Zadowolony w duchu udałem się na trening, a raczej jego połowę. Czas minął jak z bicza strzelił, tak koszykówka to jest dobry sport. Dobra kogo ja oszukuję, każdy sport jest spoko pod warunkiem, że praca w niego wkładana przynosi jakieś efekty.

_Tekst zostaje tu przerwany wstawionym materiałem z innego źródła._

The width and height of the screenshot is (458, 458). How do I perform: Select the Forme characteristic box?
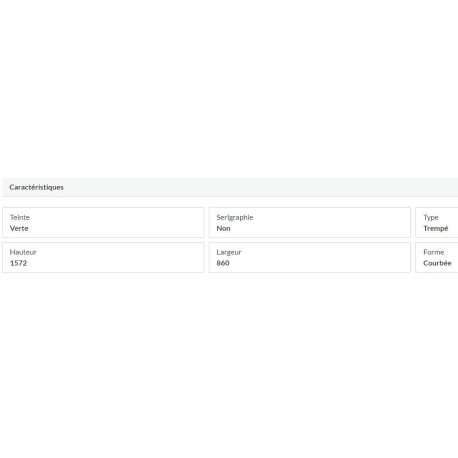click(437, 257)
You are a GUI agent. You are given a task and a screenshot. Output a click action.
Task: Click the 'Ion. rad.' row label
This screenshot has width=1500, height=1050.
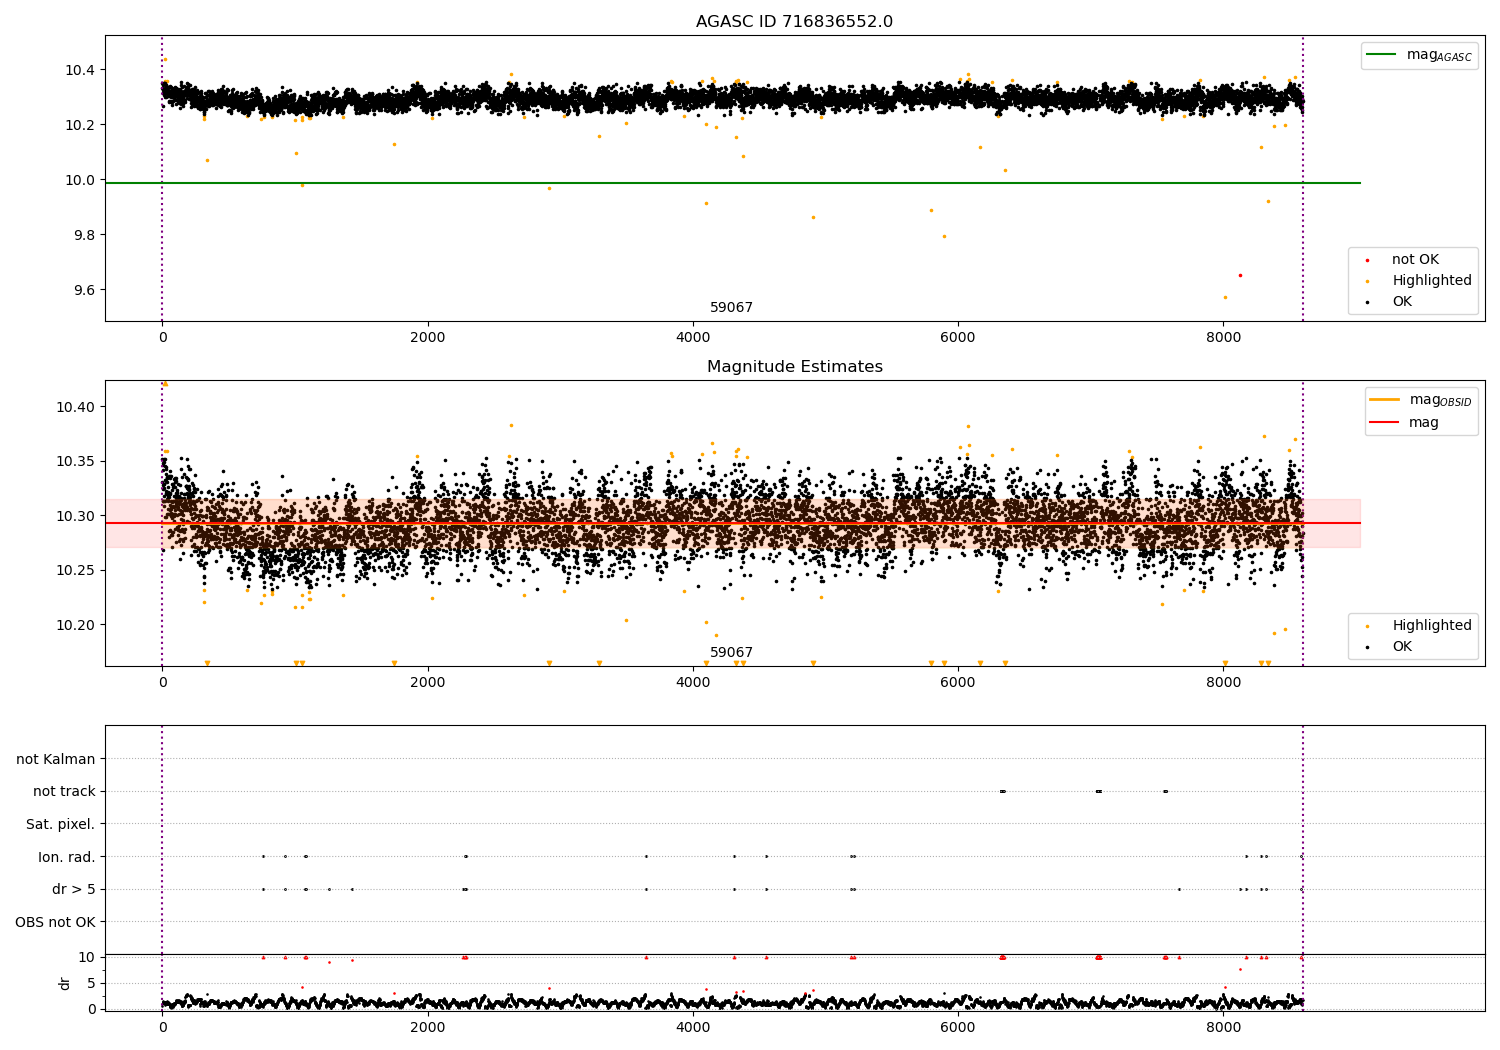67,857
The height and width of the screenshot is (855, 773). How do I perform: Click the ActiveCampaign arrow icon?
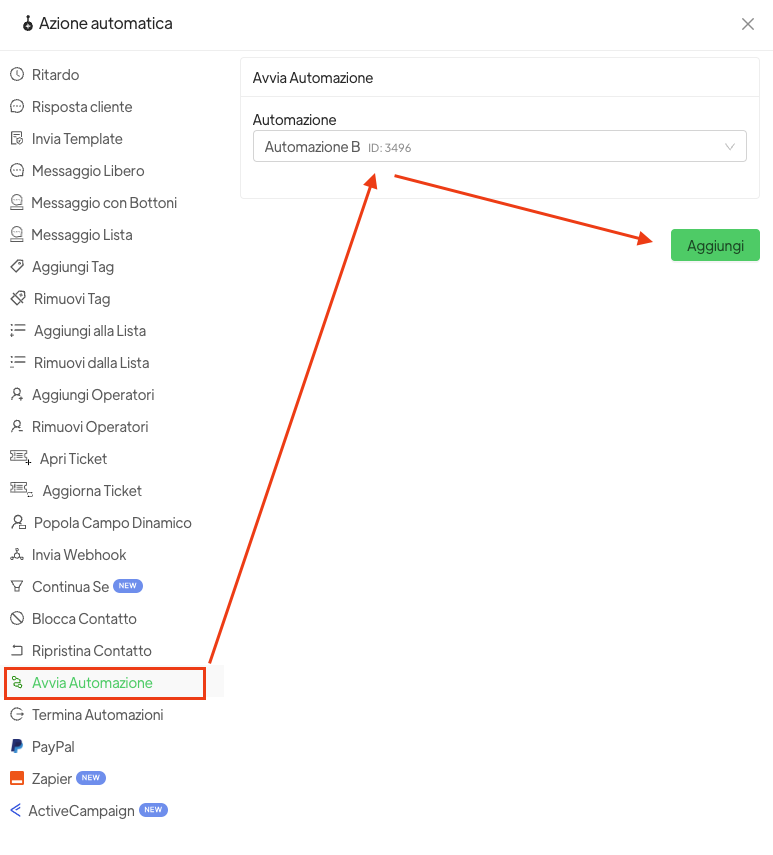click(15, 811)
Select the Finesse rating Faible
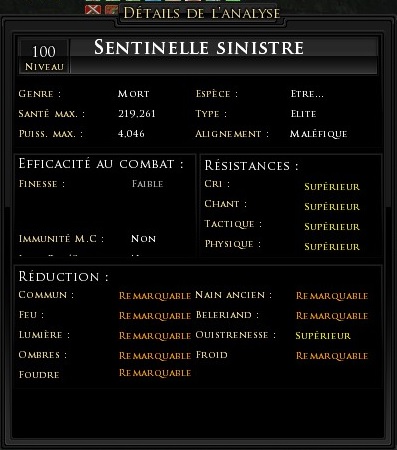 tap(147, 184)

Wracałem do domu tą samą drogą, którą szedłem rano podświadomie wierząc, że pani od porannego incydentu nie skończyła jeszcze swojej zmiany.
Była specyficzna, tak to bardzo dobre określenie. Jednakże na pierwsze wrażenie najbardziej zaskakujący był jej akcent. Napewno nie była tutejsza. Mówiła ładnie, składnie, bezbłędnie ale słowa wypowiadała bardziej miękko. Włoszka? Nie, za blada. Hiszpanka to samo... Huh... A to ci dopiero zagwostka.
Kiedy spojrzałem przed siebie zacząłem się poważnie zastanawiać czy dziś to dzień dobroci dla zwierząt czy co ? Może powinienem w totka dziś zagrać.
Intrygująca istota akurat wychodziła z lokalu. Teraz dopiero mogłem przyjrzeć się jej budowie uważniej. Służbowe szmaty skutecznie zakrywały jej krągłości. Odpowiednie w odpowiednich miejscach no no... zatem moja intuicja, która kazała mi poprosić ją o numer była jak najbardziej uzasadniona.
Przyśpieszyłem kroku i w mgnieniu oka znalazłem się przy dziewczynie.
- Cóż za spotkanie ! - wykrzyknąłem radośnie.
- To znowu ty?
- Również się cieszę, że Cię widzę.
- To znakomicie...
- ...skoro nie udało mi się zdobyć Twojego numeru, to może chociaż dowiem się jak masz na imię ?- wszedłem jej w słowo.
- Czy ja wiem. - rozejrzała się w pośpiechu w koło siebie.
- Ale ja wiem. Lionell jestem. - oznajmiłem i wyciągnąłem w jej kierunku dłoń.